[Exercise instructions]
Only an exact repetition of the lines from the one holding "Where should I" to the end of the data is wanted, with pictures left out.

[Material provided]
---*---
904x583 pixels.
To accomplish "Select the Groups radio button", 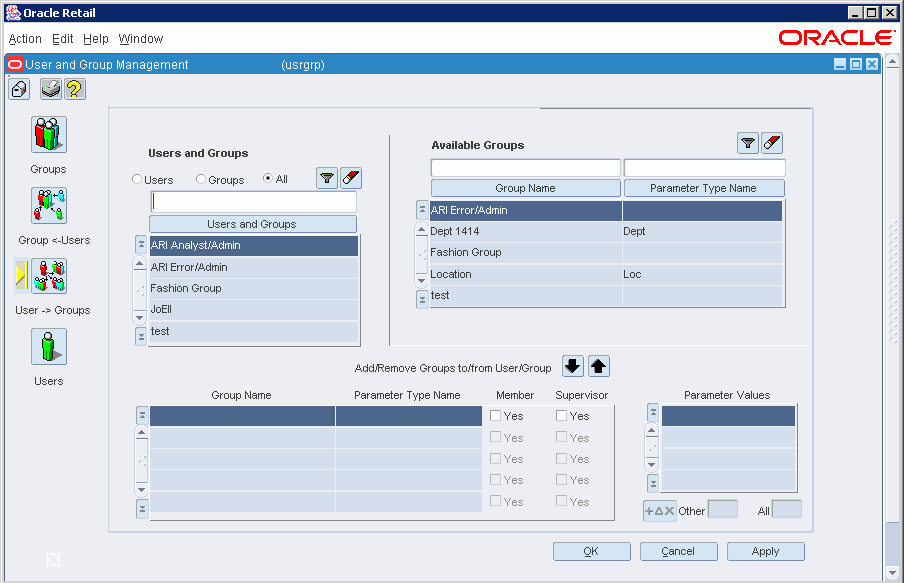I will pos(201,179).
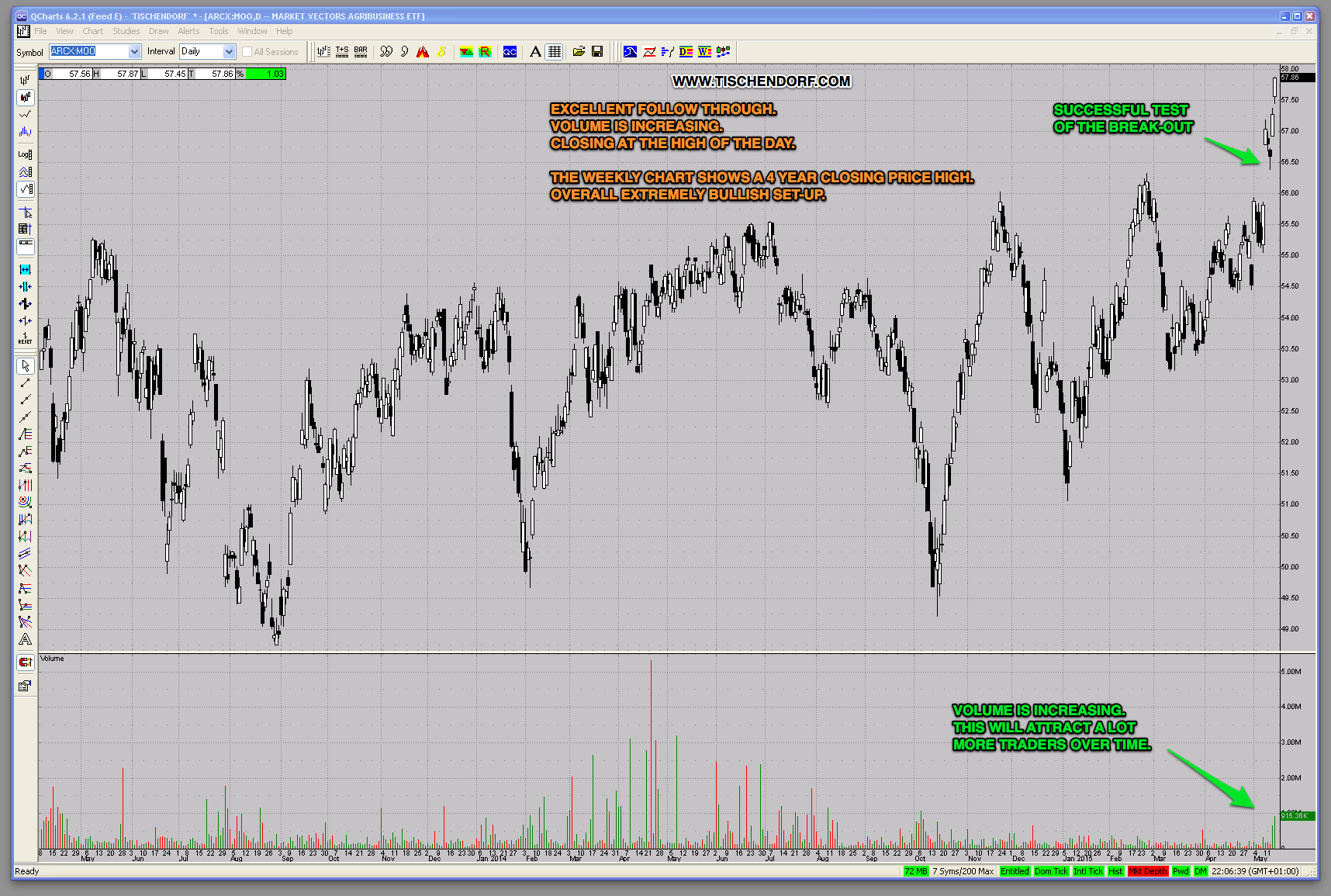Image resolution: width=1331 pixels, height=896 pixels.
Task: Enable the All Sessions checkbox
Action: click(x=247, y=52)
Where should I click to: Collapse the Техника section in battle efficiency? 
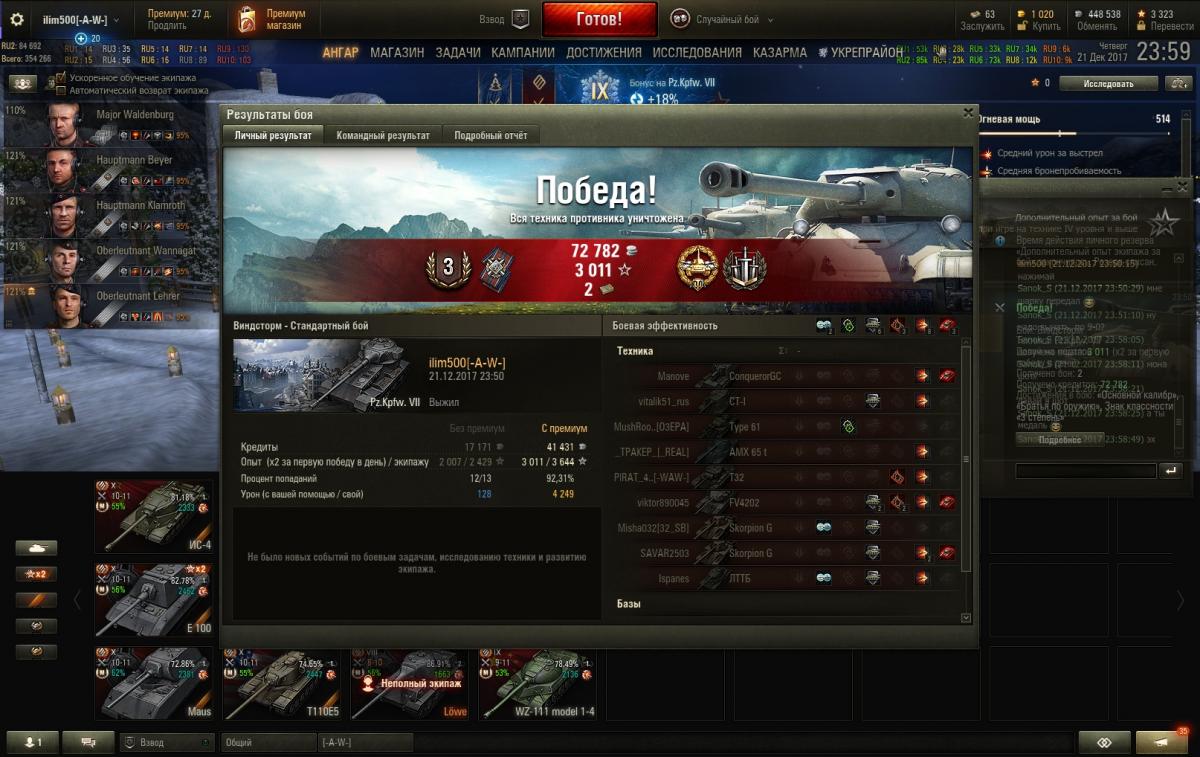point(635,351)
---*---
[Task output]
Where should I click to: Collapse the Техника section in battle efficiency? 
point(635,351)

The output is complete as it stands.